Strano dittatore è colui che vince, con larghissimo margine, tutte le elezioni cui partecipa. Strano dittatore colui che, rovesciato da un colpo di stato benedetto da Washington, nel 2002, viene riportato al comando da una sollevazione di popolo.

Certo fu un leader d’acciaio, che non fece complimenti con gli avversari. Gli avversari non furono più gentili di lui.  S’ispirò a Bolivar che, nell’agosto 1805 giurò di liberare l’America Latina dal dominio dei potenti  che la opprimevano. Quel giuramento fu fatto a Roma, a Monte Sacro, rendendoci lontani compagni di strada di un percorso non ancora compiuto. Ma pochi sanno che il modello di Chavez, non meno di Bolivar, fu Salvador Allende. 

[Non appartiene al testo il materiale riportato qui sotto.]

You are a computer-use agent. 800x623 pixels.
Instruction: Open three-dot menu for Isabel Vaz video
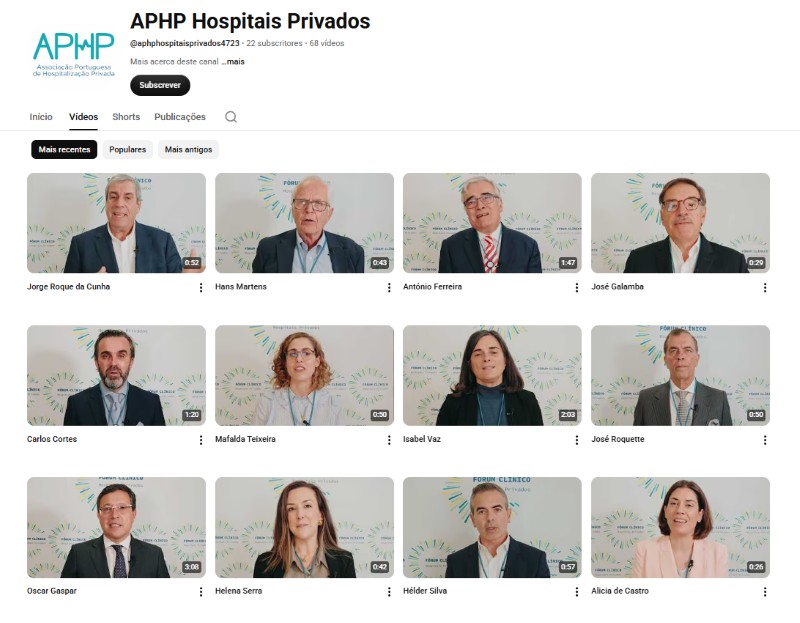(x=577, y=440)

Una volta disse infatti che lui si sentiva, come Allende, “pacifista e democratico”, ma aggiunse, (dopo avere ben studiato il golpe, organizzato da Henry Kissinger, che portò all’assassinio del legittimo presidente cileno) che “a differenza di Allende, noi siamo armati”.  Questo per ricordare ai sepolcri imbiancati che lo criticavano che fare una rivoluzione non era – e non può mai essere – un picnic gioioso e felice.

Sapeva che riprendere nelle mani dello stato il controllo dei profitti petroliferi, avrebbe provocato reazioni furibonde dei padroni del nord e dei loro servi venezuelani, nascosti nelle ville lussuose a tramare contro i poveri. Li combatté con le armi legali a disposizione. Sapeva che solo in questo modo avrebbe potuto distribuire tra il suo popolo quelle immense ricchezze di cui non aveva mai potuto godere.

Finché visse fu invincibile. Parlò incessantemente con il suo popolo in quelle incredibili maratone televisive che milioni ascoltavano perché le sentivano sincere, ma che erano anche lezioni di storia patria, scuola di formazione culturale di massa, insegnamenti di autodifesa. Gli occidentali, istupiditi dalle loro televisioni, ironizzavano. Ma Chavez aveva capito meglio di loro i segreti della comunicazione. E poiché non voleva ingannare o istupidire, con la pubblicità e l’intrattenimento yankee, semplicemente parlava. Sapeva che c’era poco da ridere.

Ovvio che, adesso che non c’è più, s’intensificheranno le manovre per cancellare il suo lascito politico. La capacità di corruzione e di violenza dell’Impero occidentale è immensa e resistervi non sarà facile. Le riserve petrolifere del Venezuela, che si dice siano le più grandi del pianeta, sono un obiettivo cruciale. Washington vuole fare del Venezuela l’Arabia Saudita che si affaccia sui Caraibi. I conti della Federal Reserve sono in grave difficoltà a qualcuno deve comprare i certificati di credito del Tesoro Usa, visto che la Cina ne compra sempre meno. Dunque dal Nord verranno venti di tempesta che gli stessi sepolcri imbiancati dei giornali italiani qualificheranno come “ritorno alla democrazia”.

Cercheranno di radere al suolo l’esperienza di Chavez anche per chiudere la strada che egli aveva contribuito ad aprire, di liberazione di tutto il continente. Hugo Chavez aveva infatti pensato e realizzato una politica latino-americana, investendo negli ultimi anni oltre 36 miliardi di dollari in aiuti ai paesi fratelli del continente, scambiando petrolio in cambio di carne uruguayana, ad esempio, e prestando denaro a tassi d’interesse così bassi da fare imbestialire gli gnomi del Fondo Monetario Internazionale.

 Il Venezuela di Chavez ha ora dunque molti amici in America Latina e molti nemici fuori. Si vedrà da che parte penderà la bilancia. Noi, qui in Europa, possiamo fare poco per aiutare quei popoli. Ma possiamo imparare da loro molte cose. Dovremo farlo, in fretta, perché anche da noi si tenterà di stroncare ogni accenno di rivolta.